Innocent until proven guilty
The whole innocent until proven guilty principle is problematic because it requires us to assume victims are lying until proven honest, but that it isn't even applicable to most instances of sexual harassment, says Karen.
"Most of what people know about law is criminal law. They have this idea of innocent until proven guilty…that's a criminal idea; criminal standards are very tough to meet. Sexual harassment isn't a crime, unless it gets to the level of an assault."
Nina Funnell, a sexual assault survivor and journalist, is fed up with those who say the #MeToo movement doesn't deliver the same justice that workplace complaint processes and the court system can.
"The overwhelming majority of sexual assaults will not proceed to trial or court, let alone sexual harassment. A lot of the stuff men are being accused of is not necessarily even criminal. There isn't even a procedure to deal with it," she tells Cosmo.
"Some of the allegations around Weinstein are about crimes, but most of the #MeToo movement isn't about the criminal but what's unethical, insulting and degrading to women and women should be able to talk those things.
"This idea that women have to wait until they've passed through some archaic criminal justice process, which overwhelmingly does not deliver sufficient outcomes is all about silencing women and shutting down their ability to seek support."
Nina has gone through these processes herself and says that they are "limp, ineffective and re-traumatising."
"The nature of sexual assault and harassment is that it robs the person of power and control. Almost all of these processes actually further disempower women. They don't restore confidence of women.
"Being able to speak out publicly to the media about what happened to me was the thing that enabled me to reclaim a sense of control over the situation as well as some humanity, dignity and purpose.
That the conversation has gone from empowering women, to defending it against calls that the #MeToo movement has overreached is typical.
"Whenever women have asserted their rights historically there is always backlash, it's inevitable. This whole trial by media argument is predictable because it happens Every.Single.Time," says Nina.
"I think that response is born of a defensiveness that is all about trying to protect men and to minimise their responsibility, it's about giving them an out."
As the Sex Discrimination Commissioner, Kate has overseen plenty of sexual harassment complaints. Women are reluctant to make complaints, let alone have them escalated to the court system, she says.

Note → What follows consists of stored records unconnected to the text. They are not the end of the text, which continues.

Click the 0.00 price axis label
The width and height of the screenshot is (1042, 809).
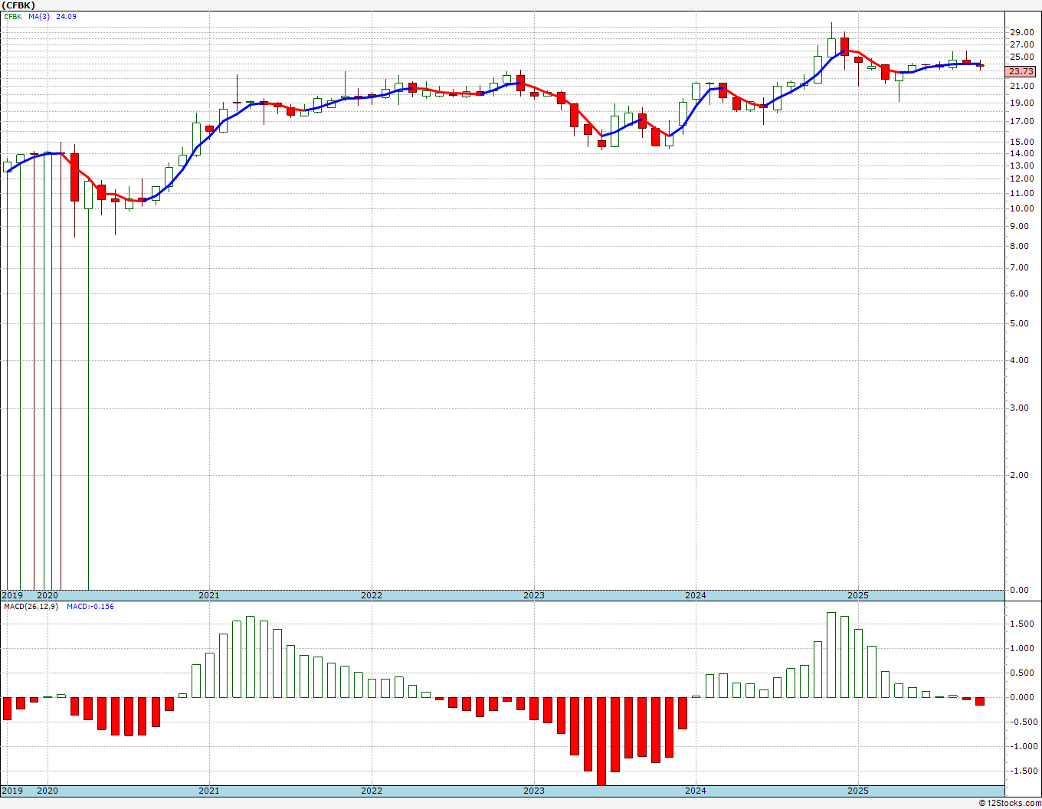[x=1019, y=590]
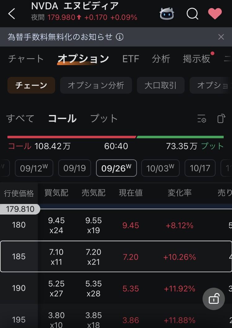Toggle the floating lock button

click(214, 299)
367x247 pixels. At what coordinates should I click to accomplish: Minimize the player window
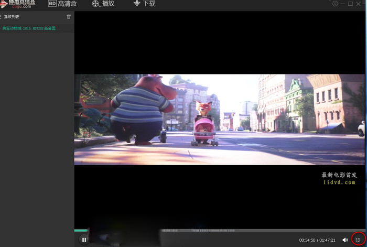point(343,4)
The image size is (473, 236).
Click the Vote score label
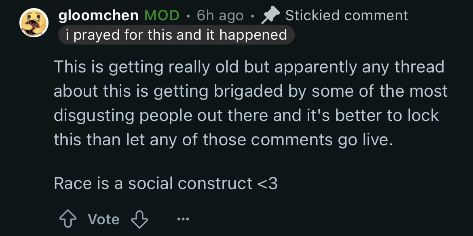click(x=103, y=219)
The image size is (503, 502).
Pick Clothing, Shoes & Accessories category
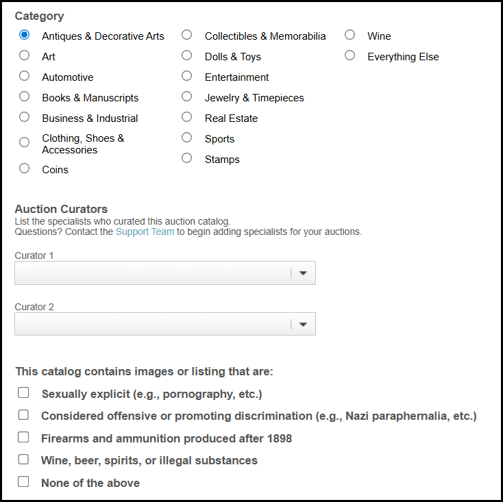pos(25,142)
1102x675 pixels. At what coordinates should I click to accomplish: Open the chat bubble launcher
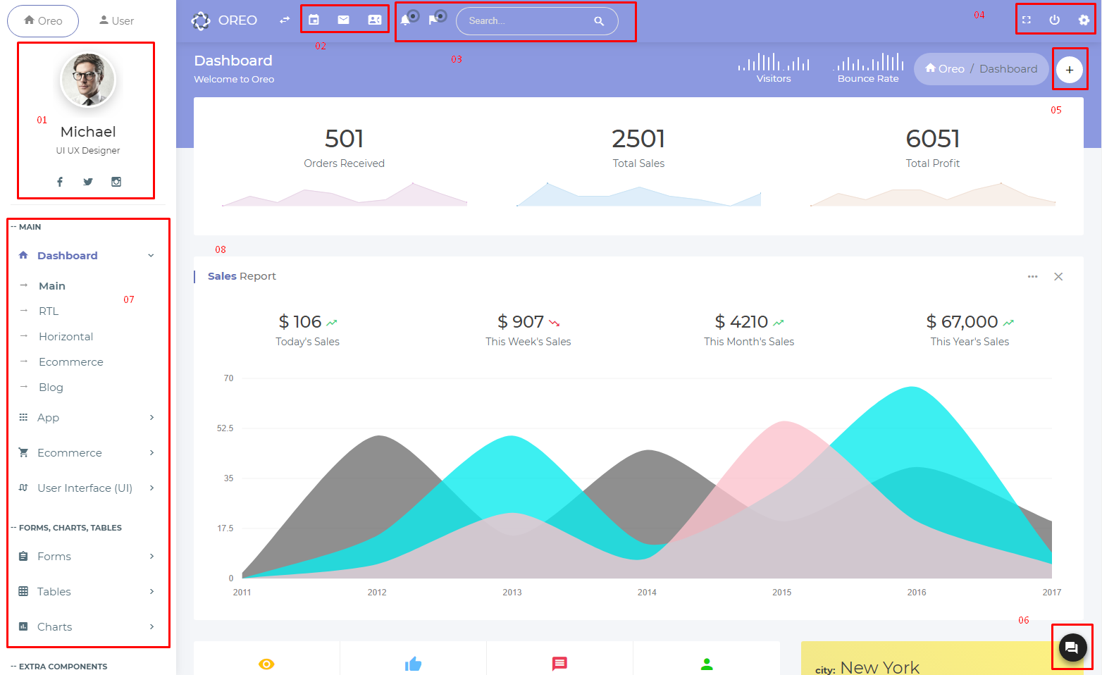pyautogui.click(x=1072, y=648)

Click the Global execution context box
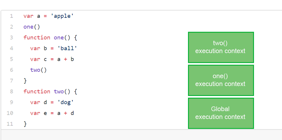click(220, 113)
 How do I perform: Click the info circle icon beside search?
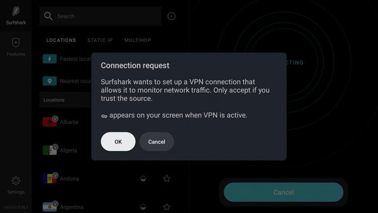point(171,16)
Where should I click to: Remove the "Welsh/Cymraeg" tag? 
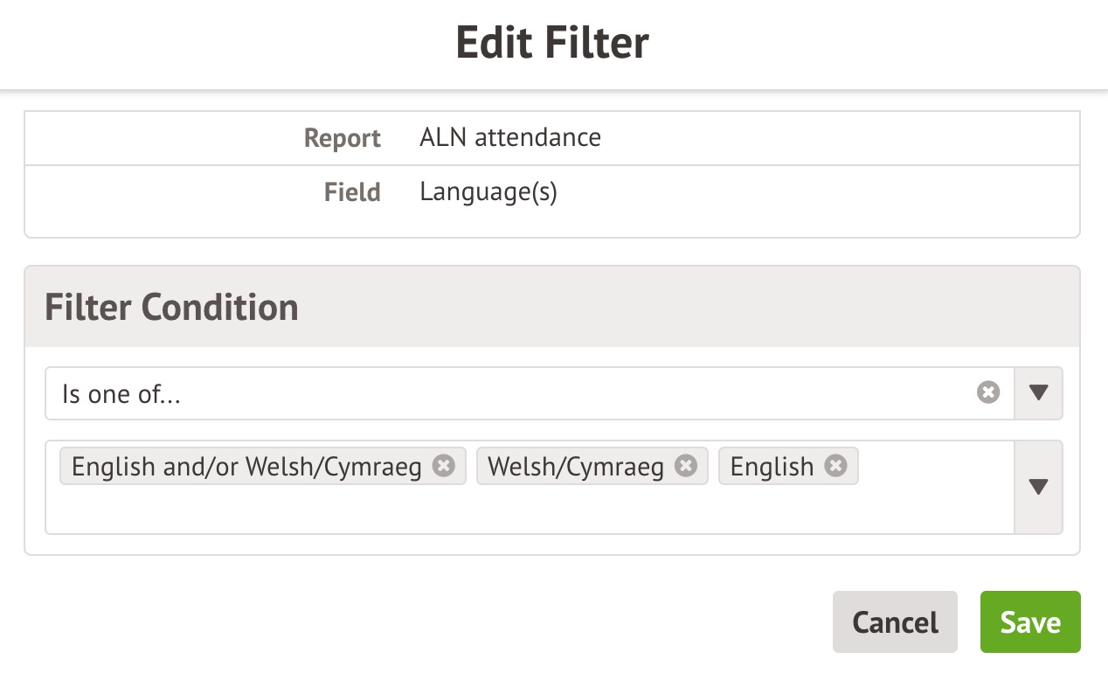686,467
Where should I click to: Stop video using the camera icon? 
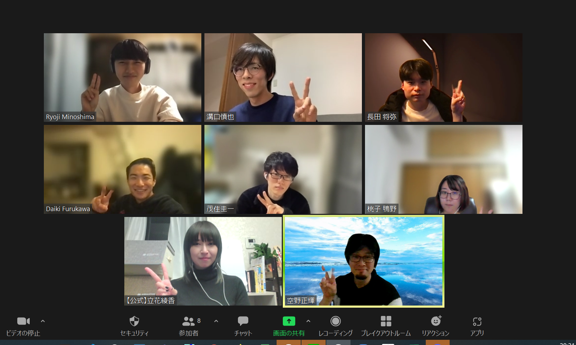coord(23,321)
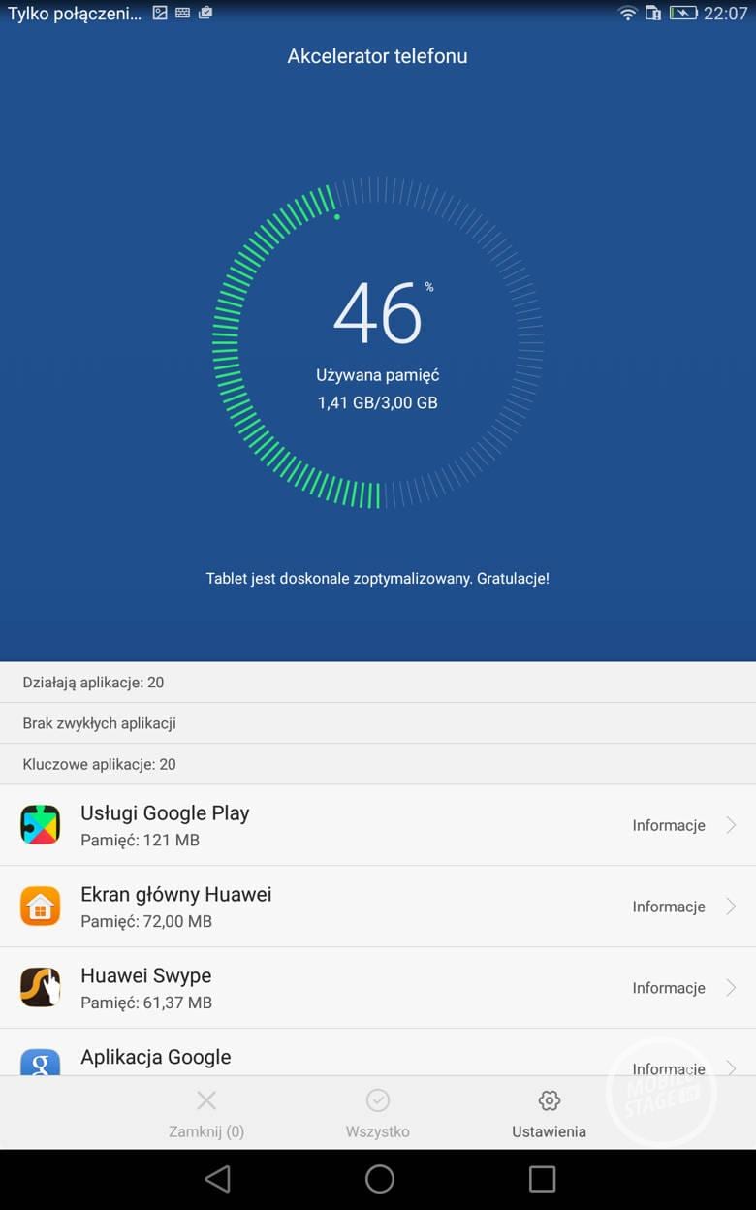Tap the 46% memory usage gauge
Screen dimensions: 756x1210
[378, 342]
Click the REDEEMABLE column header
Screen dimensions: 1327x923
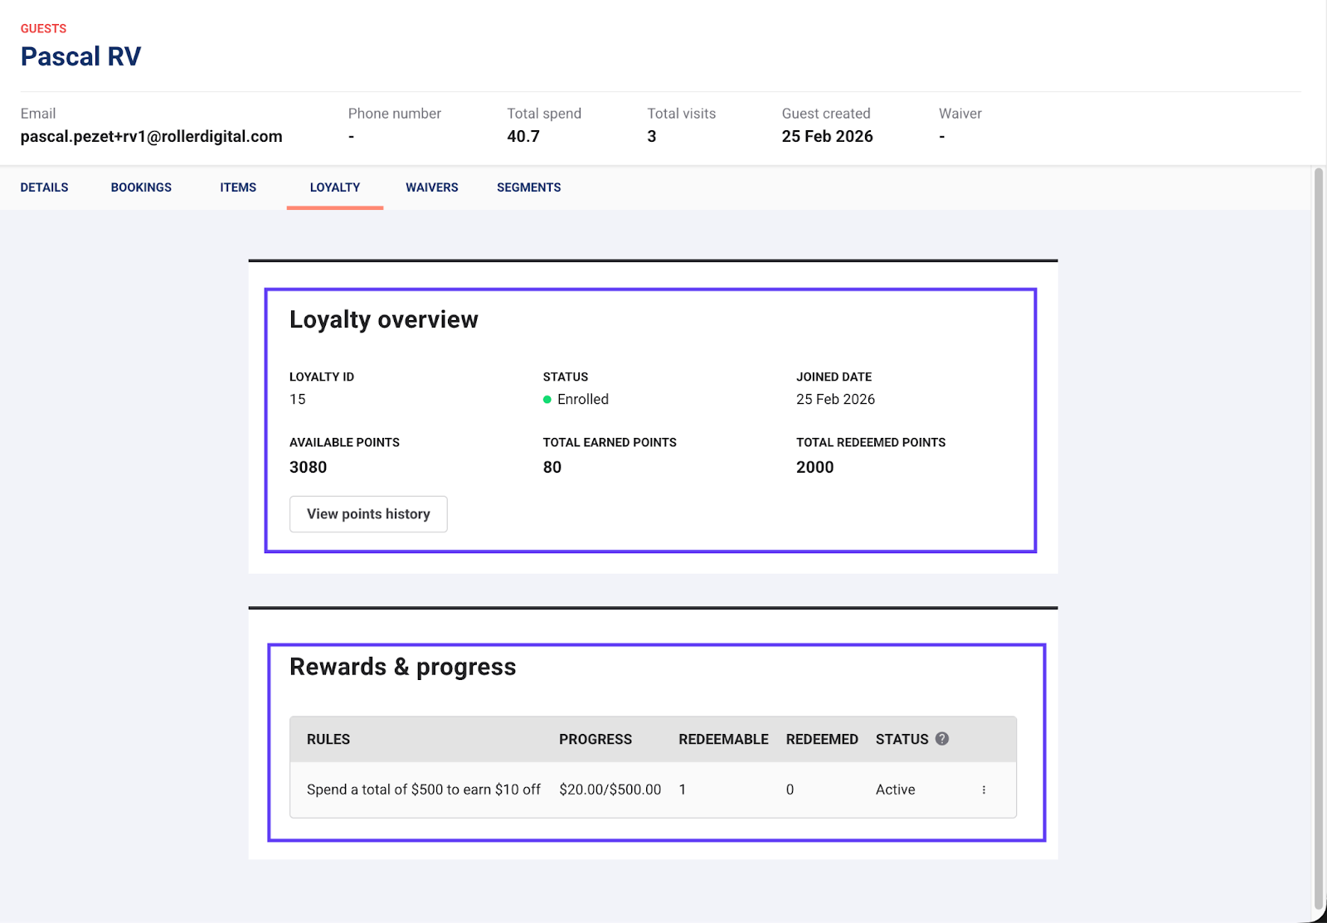click(723, 739)
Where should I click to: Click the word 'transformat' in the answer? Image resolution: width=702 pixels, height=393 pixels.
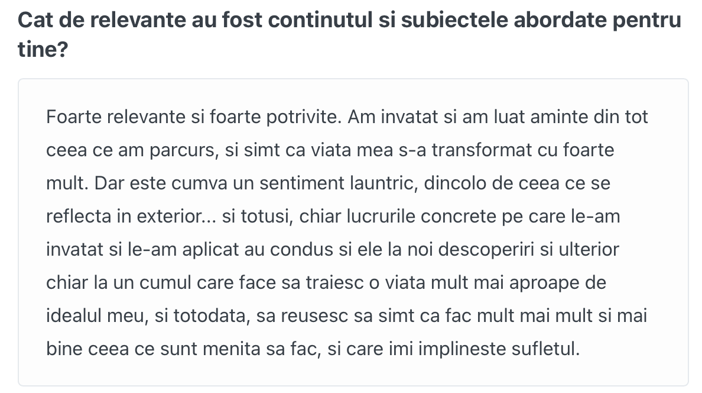pos(481,150)
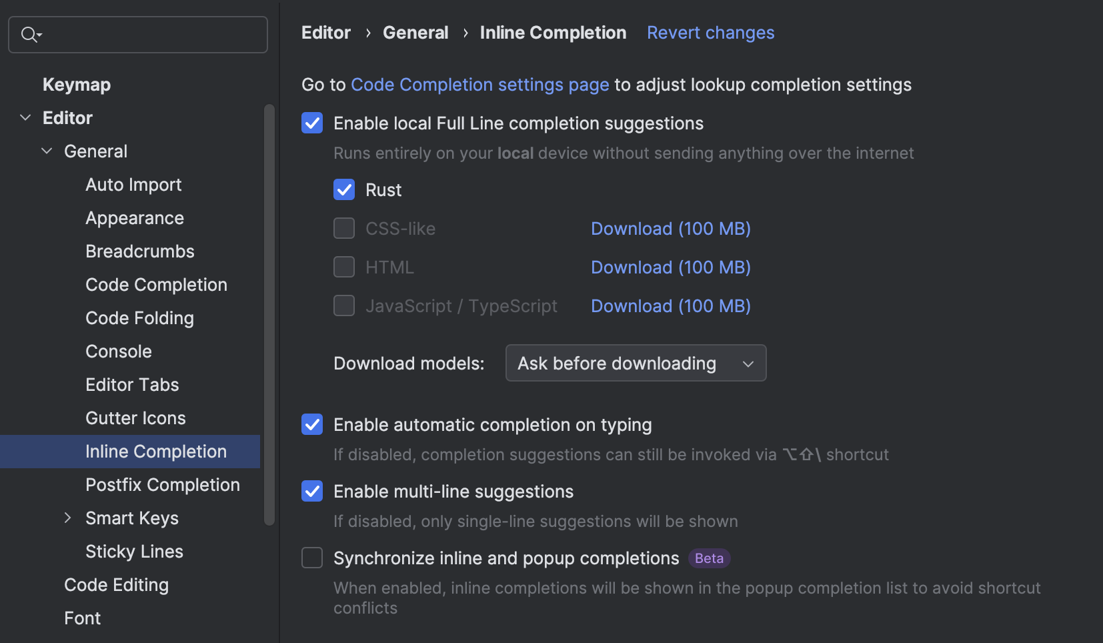Open the Code Completion settings page link

tap(479, 85)
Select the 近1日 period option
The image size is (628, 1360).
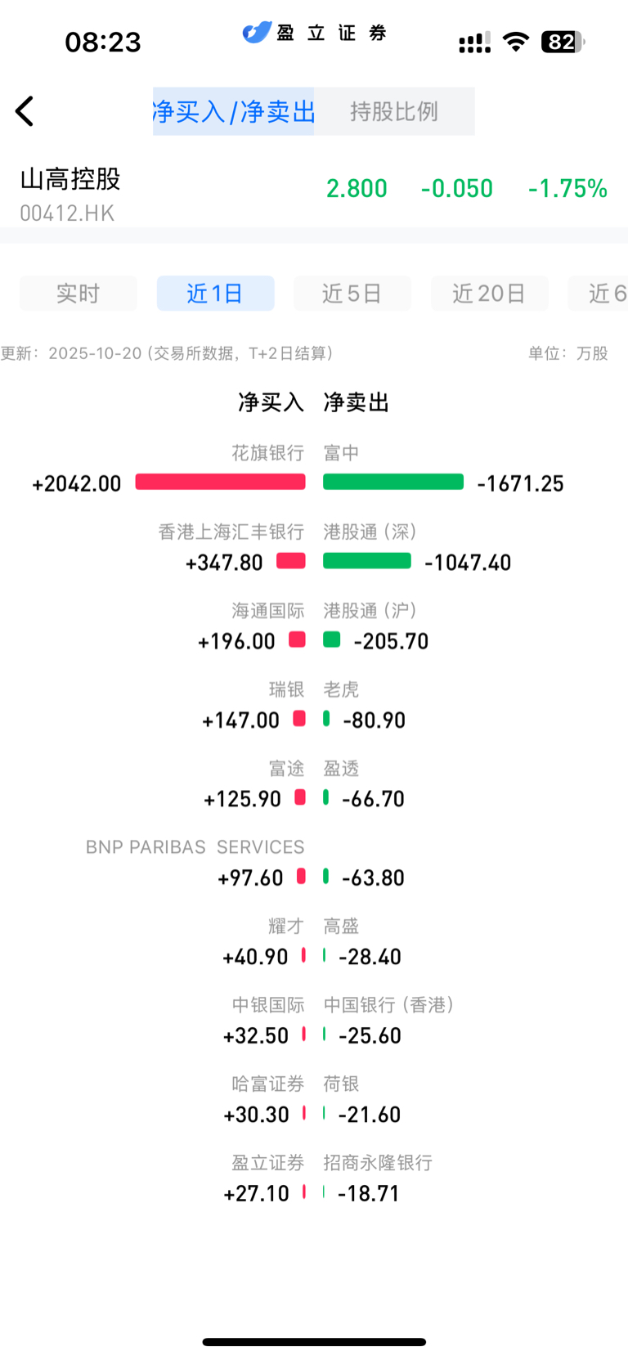coord(215,293)
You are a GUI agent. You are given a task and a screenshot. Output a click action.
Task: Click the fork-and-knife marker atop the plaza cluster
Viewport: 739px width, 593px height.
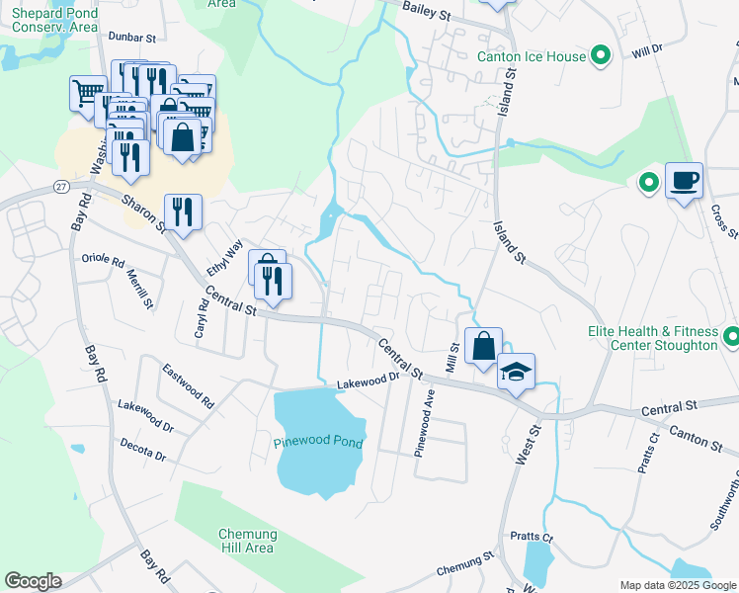point(157,80)
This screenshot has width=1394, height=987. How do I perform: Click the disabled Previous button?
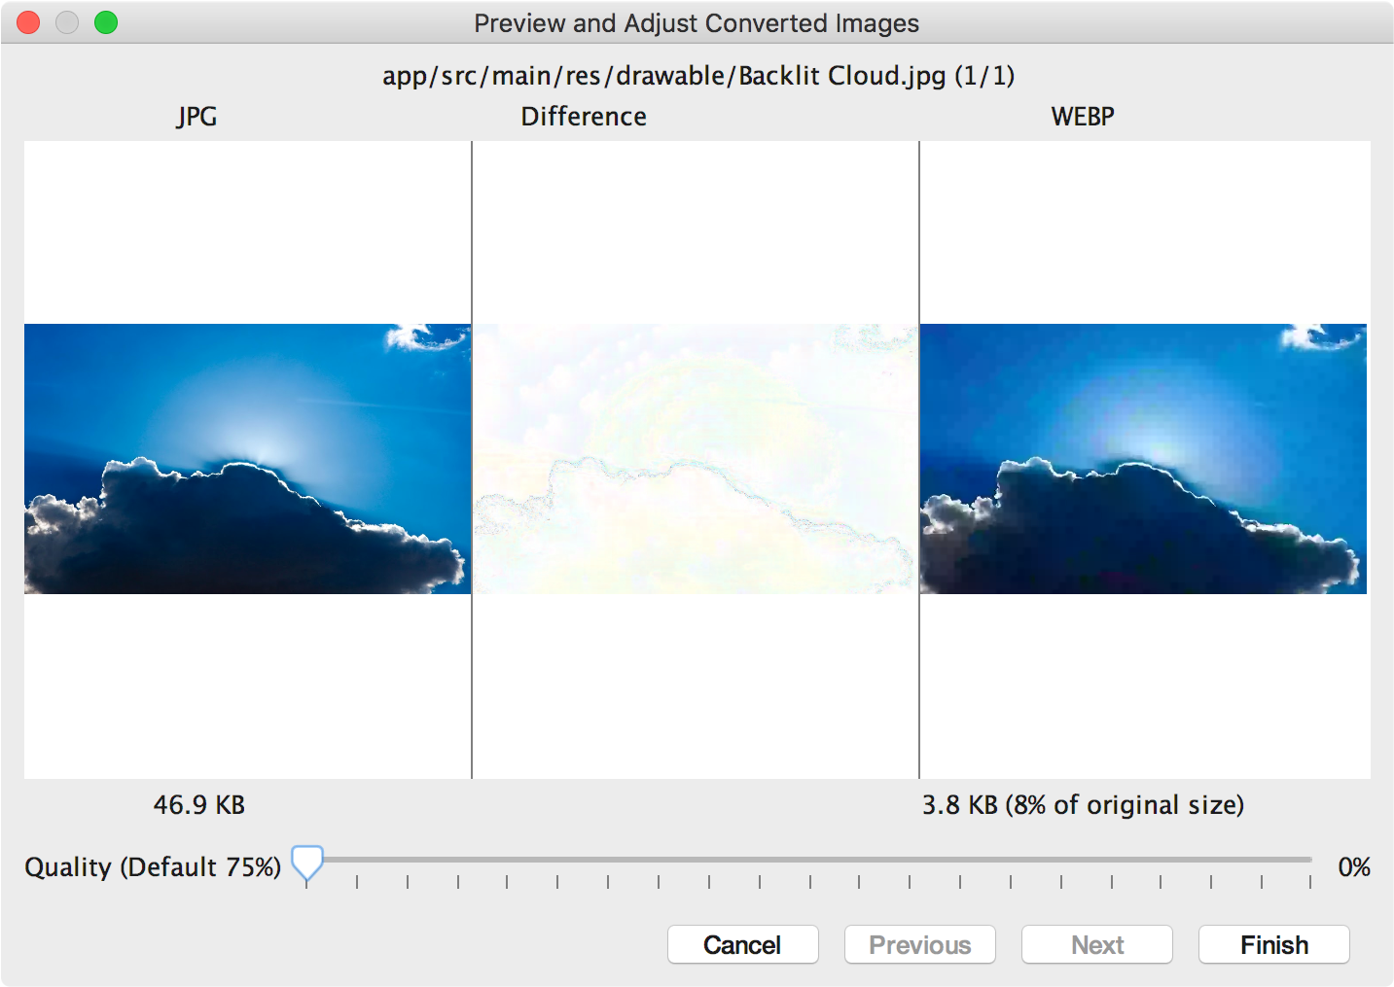coord(919,944)
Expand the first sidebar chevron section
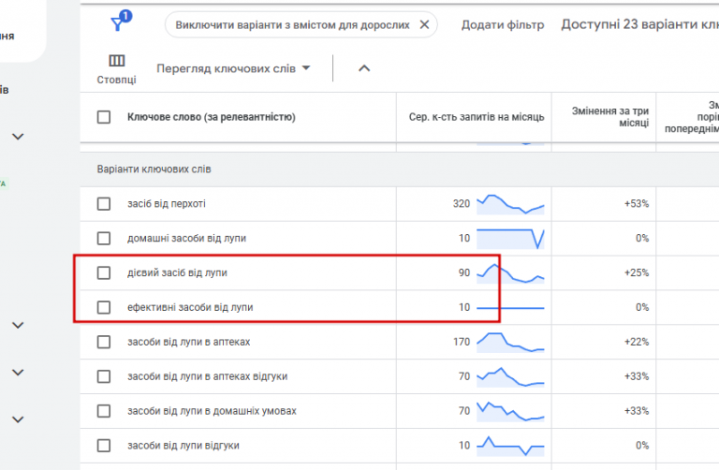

In her opinion, to achieve the meaningful outcomes that not just women desire, but anyone who is the victim of sexual harassment at work desire, we need a social movement like #MeToo that makes it unacceptable from the outset.
"When both men and women have a complaint, they overwhelmingly say: 'I just want this to stop' and the other thing they say is: 'I don't want this to happen to anyone else.'"
And THAT's why #MeToo is so damn important.